▶ _TASK OBJECTIVE_: In the entries that follow, find the word "search" and report each line it is on.

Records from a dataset

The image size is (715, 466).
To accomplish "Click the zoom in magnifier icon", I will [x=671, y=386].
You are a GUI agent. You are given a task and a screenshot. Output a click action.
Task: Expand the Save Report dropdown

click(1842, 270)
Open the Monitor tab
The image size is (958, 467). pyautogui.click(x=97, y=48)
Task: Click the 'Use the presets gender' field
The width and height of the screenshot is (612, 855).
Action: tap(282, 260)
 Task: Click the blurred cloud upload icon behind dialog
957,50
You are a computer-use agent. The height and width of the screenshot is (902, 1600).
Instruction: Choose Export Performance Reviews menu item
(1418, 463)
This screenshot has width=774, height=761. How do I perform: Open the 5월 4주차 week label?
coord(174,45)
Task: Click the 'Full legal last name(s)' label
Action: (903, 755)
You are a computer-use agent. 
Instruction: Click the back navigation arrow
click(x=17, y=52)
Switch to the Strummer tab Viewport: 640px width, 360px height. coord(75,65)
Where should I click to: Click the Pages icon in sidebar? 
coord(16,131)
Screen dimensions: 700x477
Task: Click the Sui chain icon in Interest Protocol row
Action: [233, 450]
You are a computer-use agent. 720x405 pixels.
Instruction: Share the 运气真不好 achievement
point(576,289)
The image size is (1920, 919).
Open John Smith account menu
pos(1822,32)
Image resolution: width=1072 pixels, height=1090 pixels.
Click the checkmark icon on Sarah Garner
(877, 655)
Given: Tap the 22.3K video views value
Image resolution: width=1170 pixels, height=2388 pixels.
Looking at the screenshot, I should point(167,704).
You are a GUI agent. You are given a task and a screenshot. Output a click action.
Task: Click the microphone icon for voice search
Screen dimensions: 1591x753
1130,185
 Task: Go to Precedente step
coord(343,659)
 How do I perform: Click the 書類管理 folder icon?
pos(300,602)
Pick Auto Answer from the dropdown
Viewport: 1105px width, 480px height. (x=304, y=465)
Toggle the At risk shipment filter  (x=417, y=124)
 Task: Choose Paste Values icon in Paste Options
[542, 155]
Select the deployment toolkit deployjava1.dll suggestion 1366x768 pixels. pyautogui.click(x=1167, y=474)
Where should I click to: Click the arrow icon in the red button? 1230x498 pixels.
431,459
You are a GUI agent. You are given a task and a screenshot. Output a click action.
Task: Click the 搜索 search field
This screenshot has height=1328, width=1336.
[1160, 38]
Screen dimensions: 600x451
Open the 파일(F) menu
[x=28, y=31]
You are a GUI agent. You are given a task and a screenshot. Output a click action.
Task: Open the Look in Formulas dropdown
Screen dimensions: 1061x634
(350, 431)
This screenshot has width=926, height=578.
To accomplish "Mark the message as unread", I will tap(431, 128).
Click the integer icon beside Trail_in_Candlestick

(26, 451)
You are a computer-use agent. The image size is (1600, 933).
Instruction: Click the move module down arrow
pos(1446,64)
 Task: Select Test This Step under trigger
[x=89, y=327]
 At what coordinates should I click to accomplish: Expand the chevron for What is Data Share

▶ _SOLUTION FOR THIS EXERCISE_:
Task: Click the microphone icon for voice search
Task: Click the 搜索 search field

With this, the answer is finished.